One of the reasons for Aberllefenni's continued use was the high quality of the slate extracted. There are two major veins of slate running parallel to each other through this region of mid-Wales, the Broad Vein and the Narrow Vein, the latter of which Aberllefenni extracted. The broad vein is of considerably poorer quality than the narrow vein, and the slate it produces is of little use in roofing slates or polished surfaces. Instead it was used in walls, fences and hardcore. The narrow vein was of much better quality and could be used in much higher quality applications and fetched higher prices.

Slate extracted from the narrow vein at Aberllefenni is deep blue and extremely hard and dense. It resists fine splitting, so most of the mines' product was large cut slabs rather than split roofing slates. Foel Grochan mine consists of eight near-horizontal tunnels at approximately 60 ft vertical separation. These were bored into the valley side just to the north of the near-vertical narrow vein. Each tunnel connected to a large chamber from which the rock was extracted. These chambers ranged from 100 to 187 ft in length with 24 to 30 ft of rock left between the bottom of one chamber and the top of the next lower chamber.

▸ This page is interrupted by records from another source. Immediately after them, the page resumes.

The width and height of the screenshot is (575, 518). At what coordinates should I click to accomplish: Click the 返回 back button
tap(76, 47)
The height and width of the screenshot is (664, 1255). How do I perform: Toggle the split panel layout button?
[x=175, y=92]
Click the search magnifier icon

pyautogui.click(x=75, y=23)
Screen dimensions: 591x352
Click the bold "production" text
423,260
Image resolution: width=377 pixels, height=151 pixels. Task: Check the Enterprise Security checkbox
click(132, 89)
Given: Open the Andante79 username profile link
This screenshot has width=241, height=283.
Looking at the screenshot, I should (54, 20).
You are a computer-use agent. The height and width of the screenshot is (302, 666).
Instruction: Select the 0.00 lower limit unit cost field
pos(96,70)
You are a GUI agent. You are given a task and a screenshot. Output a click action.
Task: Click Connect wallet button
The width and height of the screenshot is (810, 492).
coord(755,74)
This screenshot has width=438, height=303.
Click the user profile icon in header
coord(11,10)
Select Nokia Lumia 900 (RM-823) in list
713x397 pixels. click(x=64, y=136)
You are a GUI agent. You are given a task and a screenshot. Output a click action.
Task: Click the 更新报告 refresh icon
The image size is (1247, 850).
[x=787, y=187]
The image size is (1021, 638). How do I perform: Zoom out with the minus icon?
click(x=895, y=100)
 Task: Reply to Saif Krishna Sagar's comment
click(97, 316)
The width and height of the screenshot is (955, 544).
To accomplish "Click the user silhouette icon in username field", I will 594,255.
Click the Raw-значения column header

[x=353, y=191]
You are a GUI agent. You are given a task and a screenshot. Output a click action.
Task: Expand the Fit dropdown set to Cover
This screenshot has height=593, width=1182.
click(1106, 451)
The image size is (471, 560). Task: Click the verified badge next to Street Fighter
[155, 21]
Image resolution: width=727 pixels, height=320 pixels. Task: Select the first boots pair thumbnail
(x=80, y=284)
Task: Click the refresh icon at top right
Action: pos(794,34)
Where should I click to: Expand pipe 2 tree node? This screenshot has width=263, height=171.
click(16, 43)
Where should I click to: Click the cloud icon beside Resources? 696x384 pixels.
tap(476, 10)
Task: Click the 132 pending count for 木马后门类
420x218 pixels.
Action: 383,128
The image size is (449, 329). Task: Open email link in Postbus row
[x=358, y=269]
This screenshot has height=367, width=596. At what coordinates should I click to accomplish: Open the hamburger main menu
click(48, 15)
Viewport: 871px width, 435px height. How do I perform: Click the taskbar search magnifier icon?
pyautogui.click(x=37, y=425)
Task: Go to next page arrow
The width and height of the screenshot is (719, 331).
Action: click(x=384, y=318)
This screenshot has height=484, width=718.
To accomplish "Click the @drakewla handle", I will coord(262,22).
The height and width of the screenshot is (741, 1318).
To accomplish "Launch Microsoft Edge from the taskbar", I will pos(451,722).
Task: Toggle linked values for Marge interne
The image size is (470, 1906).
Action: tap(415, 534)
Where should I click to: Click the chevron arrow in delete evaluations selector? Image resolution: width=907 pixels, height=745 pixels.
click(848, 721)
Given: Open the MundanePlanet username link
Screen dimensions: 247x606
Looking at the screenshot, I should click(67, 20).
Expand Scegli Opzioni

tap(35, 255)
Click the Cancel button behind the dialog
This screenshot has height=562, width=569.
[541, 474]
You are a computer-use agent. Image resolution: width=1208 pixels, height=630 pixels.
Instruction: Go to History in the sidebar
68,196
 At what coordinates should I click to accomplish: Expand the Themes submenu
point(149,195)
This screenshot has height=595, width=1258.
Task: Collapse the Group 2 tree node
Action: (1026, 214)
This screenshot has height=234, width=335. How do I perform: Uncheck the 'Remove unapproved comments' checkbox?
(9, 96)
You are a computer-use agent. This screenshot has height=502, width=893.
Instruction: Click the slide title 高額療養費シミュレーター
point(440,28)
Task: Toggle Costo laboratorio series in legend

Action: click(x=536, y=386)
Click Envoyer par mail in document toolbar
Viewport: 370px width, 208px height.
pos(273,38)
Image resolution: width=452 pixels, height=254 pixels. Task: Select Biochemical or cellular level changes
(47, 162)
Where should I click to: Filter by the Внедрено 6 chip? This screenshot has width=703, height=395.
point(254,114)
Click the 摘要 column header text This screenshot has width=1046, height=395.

As more slate was extracted, several of the upper chambers were joined vertically to form an extremely large cavern known as Twll Golau which is open at the top.

== Transportation ==

From 1859 the quarries at Aberllefenni were connected to the Corris Railway, a narrow gauge railway which carried slate down the Dulas Valley to Machynlleth. There it was transferred to the standard gauge Cambrian Railways and shipped throughout Great Britain. The Aberllefenni quarries continued to dispatch slate on the Corris Railway until its closure in 1948.

After 1948, the short tramway connecting the quarries to the slate cutting shed at Aberllefenni continued in use. Although locomotives were used underground, the tramway was operated by horse haulage. This continued until the early 1960s, when a tractor replaced the horses. The tramway was removed in the late 1970s, being replaced with lorries and forklift trucks. Underground, the gauge tramway continued in use, operated by battery electric locomotives until the end of working in 2003.